Composer: Rachel Portman
Label: Lakeshore Records
RRP: £13.99
Release Date: 19 November 2021

Lakeshore Records release the original soundtrack for Julia, featuring music by composer Rachel Portman. The score, redolent of piano and strings, reflects all of the traits associated with Julia Child - joyful, amorous, soulful and strong. The film brings to life the legendary cookbook author and television superstar who changed the way Americans think about food, television, and even about women. Using never-before-seen archival footage, personal photos, first-person narratives, and cutting-edge, mouth-watering food cinematography, the film traces Child's 12-year struggle to create and publish the revolutionary Mastering the Art of French Cooking (1961) which has sold more than 2.5 million copies to date, and her rapid ascent to become the country’s most unlikely television star...

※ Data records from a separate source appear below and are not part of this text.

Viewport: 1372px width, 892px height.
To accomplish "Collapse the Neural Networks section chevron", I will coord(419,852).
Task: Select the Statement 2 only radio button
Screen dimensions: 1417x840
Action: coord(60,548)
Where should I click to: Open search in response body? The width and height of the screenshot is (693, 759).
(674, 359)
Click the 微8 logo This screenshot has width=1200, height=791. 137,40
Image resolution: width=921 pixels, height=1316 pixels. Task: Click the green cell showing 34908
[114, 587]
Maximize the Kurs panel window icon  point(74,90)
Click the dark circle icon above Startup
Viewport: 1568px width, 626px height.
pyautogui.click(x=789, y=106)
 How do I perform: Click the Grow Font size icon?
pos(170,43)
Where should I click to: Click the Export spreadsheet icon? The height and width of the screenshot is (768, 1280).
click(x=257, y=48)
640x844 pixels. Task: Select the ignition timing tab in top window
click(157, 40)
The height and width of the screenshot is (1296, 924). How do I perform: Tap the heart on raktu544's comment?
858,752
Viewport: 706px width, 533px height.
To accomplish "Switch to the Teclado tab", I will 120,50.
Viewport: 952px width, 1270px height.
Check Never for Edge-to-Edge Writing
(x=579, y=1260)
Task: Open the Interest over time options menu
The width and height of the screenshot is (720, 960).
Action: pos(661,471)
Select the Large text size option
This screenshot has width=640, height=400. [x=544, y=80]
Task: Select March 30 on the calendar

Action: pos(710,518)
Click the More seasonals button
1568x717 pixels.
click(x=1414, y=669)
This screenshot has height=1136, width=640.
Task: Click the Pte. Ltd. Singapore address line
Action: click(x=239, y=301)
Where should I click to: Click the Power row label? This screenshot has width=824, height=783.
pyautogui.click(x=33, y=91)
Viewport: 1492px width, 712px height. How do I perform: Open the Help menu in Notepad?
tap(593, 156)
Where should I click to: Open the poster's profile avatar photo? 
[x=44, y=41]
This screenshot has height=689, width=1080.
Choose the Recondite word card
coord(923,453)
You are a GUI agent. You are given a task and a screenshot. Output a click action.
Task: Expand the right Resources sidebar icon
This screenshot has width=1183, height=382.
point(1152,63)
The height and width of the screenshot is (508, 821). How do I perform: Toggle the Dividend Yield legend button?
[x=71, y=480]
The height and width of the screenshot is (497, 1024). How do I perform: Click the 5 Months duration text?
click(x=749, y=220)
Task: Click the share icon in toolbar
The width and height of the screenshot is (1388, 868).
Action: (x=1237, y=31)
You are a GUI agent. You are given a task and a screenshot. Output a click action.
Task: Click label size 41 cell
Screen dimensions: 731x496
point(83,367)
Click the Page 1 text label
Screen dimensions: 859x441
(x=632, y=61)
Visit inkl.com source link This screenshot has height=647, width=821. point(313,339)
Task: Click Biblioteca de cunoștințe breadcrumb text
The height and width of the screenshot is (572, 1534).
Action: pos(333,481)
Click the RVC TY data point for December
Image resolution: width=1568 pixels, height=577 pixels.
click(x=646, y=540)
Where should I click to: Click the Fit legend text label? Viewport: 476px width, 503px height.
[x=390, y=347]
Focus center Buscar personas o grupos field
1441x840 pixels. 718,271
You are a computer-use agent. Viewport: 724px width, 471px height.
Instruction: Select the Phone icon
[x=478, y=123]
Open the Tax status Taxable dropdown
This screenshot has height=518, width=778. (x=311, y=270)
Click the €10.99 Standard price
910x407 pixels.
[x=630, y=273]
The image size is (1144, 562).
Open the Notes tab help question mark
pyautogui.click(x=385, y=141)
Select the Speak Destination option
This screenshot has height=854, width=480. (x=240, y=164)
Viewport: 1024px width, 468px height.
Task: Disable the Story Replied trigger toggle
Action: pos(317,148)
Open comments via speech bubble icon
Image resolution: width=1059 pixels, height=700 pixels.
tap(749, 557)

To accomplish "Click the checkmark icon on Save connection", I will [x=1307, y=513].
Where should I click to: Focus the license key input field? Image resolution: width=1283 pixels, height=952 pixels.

Rachel Portman delivers a wonderfully layered score for Julia. There's quirky themes ('Such a Character' reminded me of the background music for the early Sims games); subtle moments of reflection ('The Only Woman') and joyous moments of celebration ('Bon Appetit').

Basically, Portman has all the ingredients for a wonderful feast and she cooks them expertly and presents them with perfection. However, this is not a soundtrack for everyone. Some may accuse it of being too twee, but it perfectly works in the movie and stands on its own two feet when listened to here.

Talking about the score, Portman says: "I love that Julia Child clearly loved food so much. I think making food for others is one of the greatest gifts we can give. There’s definitely something in us that goes back to our earliest days on earth and being fed by our mothers. Food gives nurture and cooking for others is a way of giving love. It’s nourishment for the soul. What can be more delightful than writing music for such a character as Julia? The directors Betsy and Julie were up for having fun in the score and words such as bad ass, edgy, trapped housewives preparing Spam and Pineapple dinners, sex, sensuality, and nostalgia were used to describe what they wanted from the music. So, as well as the theme of food and love, I didn’t shy away from being at times bold and funny with the score. At others it needed to be full of love and yearning. The film is a rich canvas for writing a score and I loved composing its music."

Maybe not a score you'll revisit all that often, but when you do you'll feel right at home.